**PROBLEM DETAILS**
Using the listing below, set down exactly the lines starting at the line that contains "Task: Click the Cut scissors icon" and ending at the line that contains "Given: Click the retweet arrows icon", both included, and no others.

**THE RECORDS**
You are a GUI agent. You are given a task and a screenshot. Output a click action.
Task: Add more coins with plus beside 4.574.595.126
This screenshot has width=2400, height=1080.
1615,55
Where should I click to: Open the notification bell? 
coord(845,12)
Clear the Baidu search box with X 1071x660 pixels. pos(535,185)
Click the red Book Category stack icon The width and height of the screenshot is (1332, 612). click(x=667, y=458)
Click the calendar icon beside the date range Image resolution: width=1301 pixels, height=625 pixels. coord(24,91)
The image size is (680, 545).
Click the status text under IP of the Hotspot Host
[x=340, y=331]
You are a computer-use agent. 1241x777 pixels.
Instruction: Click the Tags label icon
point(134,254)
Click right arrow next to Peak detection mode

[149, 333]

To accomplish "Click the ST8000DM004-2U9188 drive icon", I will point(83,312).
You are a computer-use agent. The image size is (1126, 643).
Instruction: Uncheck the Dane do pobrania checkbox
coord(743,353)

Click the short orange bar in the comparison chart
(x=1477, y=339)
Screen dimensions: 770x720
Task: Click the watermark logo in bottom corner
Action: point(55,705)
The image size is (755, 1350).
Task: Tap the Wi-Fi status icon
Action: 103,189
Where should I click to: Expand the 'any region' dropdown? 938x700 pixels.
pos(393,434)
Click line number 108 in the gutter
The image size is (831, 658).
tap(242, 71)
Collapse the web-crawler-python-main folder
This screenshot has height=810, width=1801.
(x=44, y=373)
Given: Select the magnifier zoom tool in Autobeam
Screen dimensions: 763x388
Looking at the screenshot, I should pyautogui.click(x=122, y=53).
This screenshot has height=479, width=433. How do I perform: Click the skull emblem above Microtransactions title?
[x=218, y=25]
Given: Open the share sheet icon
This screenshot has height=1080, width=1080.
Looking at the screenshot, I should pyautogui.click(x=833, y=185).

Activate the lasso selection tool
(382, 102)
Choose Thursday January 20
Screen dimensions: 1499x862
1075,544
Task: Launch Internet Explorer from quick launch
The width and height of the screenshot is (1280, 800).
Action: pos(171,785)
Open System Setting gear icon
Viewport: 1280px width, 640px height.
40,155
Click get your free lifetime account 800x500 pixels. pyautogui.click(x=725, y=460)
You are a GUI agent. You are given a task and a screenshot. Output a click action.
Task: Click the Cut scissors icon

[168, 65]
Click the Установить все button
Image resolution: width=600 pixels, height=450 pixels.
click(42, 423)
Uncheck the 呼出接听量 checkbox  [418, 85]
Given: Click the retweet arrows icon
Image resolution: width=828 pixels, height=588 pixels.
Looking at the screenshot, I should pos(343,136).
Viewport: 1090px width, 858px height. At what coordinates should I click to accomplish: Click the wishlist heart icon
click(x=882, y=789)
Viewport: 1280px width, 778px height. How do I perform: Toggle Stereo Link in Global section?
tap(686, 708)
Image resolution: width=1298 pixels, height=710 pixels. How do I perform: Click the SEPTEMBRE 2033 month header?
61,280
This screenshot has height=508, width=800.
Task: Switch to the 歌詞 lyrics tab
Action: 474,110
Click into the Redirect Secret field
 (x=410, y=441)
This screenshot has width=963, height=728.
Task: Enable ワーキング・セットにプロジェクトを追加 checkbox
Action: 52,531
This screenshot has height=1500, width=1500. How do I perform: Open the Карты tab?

**TASK RESULT**
Task: Click the Cut scissors icon

[168, 65]
Click the Установить все button
Image resolution: width=600 pixels, height=450 pixels.
click(42, 423)
Uncheck the 呼出接听量 checkbox  [418, 85]
Given: Click the retweet arrows icon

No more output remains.